Для меня она была одной из самых важных воспитательниц – у нее было абсолютное чутье на плохое. Она не читала никаких книг, но у нее было откуда-то невероятное чувство правды, совестливости. Не способна она была совершить какой-то плохой поступок. И такие люди правды попадались очень часто мне в жизни.

Волков: Повезло вам.

Ложный развод родителей

Евтушенко: Вокруг было очень много разводов. Это я помню, разводились все время. Я, правда, не чувствовал развода своих родителей как какую-то трагедию, потому что папа ко мне приходил, стихи мои смотрел, говорил и поправлял что-то. Но я написал, например, такой стишок про разводы:

Был бы я моей женой,Не развелся бы со мной.

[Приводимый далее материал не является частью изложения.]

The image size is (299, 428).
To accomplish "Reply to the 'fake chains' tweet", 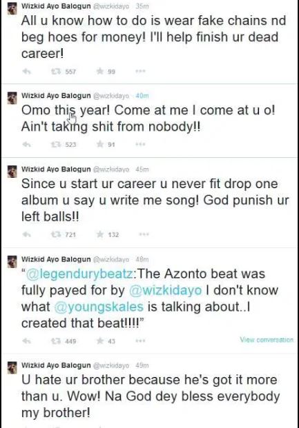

Это папе моему дико понравилось. Он всем читал на работе. «Мне никто не верит, что это ты написал», говорил.

В 1944 году мама моя выступала на фронте. Она же была актрисой театра Станиславского и Немировича-Данченко. Она не была знаменитой певицей, но голос у нее хороший был. Ну, и это мама моя была. У моей мамы не может быть плохого голоса!

Волков: Не может быть плохого голоса у мамы, это правильно.

Евтушенко: Я любил, как она поет. Она пела все военные песни. Выступала с концертными бригадами. Она уже в 1941 году – пока мы еще были в Москве, я же эвакуировался позже – выступала вместе с Симоновым, Маргаритой Алигер, с Фадеевым в одной концертной бригаде – иногда и под дождем. Уж если бы она совсем плохо пела, не взяли бы ее в такую бригаду. Мама молодая была, очень красивая. А то, что они развелись с папой, – это неправда. В некоторых моих биографиях появляется, что они развелись в связи с арестами родственников. Но никакого политического значения не было.

Волков: Кто кого бросил?

Евтушенко: Да никто никого не бросил! Папа и разводиться-то не хотел. Самое поразительное, что, как я узнал много позже, он и не развелся с мамой. Это узнала Маша, моя жена, мама перед смертью ей рассказала. «Если б, – говорит, – я была бы плохой женщиной, я бы, конечно, Сашку упечь могла как многоженца. Но мне его жалко было, все-таки он был хороший мужик».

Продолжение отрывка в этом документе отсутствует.